(Stored items)
◇ ◇ ◇ ◇ ◇

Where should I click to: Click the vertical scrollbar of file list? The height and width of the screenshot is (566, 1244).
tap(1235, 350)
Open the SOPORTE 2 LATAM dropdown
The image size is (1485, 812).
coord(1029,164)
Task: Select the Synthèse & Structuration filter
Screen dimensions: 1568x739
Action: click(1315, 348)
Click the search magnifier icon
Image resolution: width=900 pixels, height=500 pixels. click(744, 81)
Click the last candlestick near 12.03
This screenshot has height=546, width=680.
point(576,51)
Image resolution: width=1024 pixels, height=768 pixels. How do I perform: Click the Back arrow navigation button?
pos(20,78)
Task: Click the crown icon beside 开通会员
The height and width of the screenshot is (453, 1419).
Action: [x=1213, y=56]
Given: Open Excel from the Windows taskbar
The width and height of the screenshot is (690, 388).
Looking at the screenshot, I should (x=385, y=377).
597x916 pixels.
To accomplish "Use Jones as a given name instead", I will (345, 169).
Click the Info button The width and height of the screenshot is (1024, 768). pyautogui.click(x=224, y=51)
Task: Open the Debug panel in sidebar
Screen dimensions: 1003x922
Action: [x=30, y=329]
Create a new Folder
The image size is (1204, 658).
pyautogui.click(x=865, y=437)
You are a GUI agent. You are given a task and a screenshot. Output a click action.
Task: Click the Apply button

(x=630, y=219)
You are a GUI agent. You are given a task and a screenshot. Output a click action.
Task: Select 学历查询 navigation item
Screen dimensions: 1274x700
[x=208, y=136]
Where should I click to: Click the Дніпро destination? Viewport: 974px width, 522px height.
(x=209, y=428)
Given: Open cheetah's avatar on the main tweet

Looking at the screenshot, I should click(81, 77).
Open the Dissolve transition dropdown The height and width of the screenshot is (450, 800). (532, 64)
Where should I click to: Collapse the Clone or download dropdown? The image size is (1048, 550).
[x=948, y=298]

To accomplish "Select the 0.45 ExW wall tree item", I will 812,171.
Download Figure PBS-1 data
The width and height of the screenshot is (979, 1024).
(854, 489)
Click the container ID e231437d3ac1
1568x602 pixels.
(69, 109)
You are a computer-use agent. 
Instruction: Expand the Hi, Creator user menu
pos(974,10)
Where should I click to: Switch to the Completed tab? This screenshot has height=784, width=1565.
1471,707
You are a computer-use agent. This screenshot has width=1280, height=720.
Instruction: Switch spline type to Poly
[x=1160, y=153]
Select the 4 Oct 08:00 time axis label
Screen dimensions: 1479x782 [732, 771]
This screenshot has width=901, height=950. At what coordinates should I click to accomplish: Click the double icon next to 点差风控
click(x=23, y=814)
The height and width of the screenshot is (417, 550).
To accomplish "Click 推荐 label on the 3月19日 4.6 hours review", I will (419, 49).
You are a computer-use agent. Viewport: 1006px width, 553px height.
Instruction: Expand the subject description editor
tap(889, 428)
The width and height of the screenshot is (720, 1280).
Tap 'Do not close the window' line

◇ ◇ ◇ ◇ ◇

== Aim of the exercise ==
In the records above, locate the lines holding the word "computer". Copy each of them.

== Exercise solution ==
You are a computer-use agent. 
You are a computer-use agent. This screenshot has width=1280, height=720.
You are a computer-use agent. Viewport: 1006px width, 553px height.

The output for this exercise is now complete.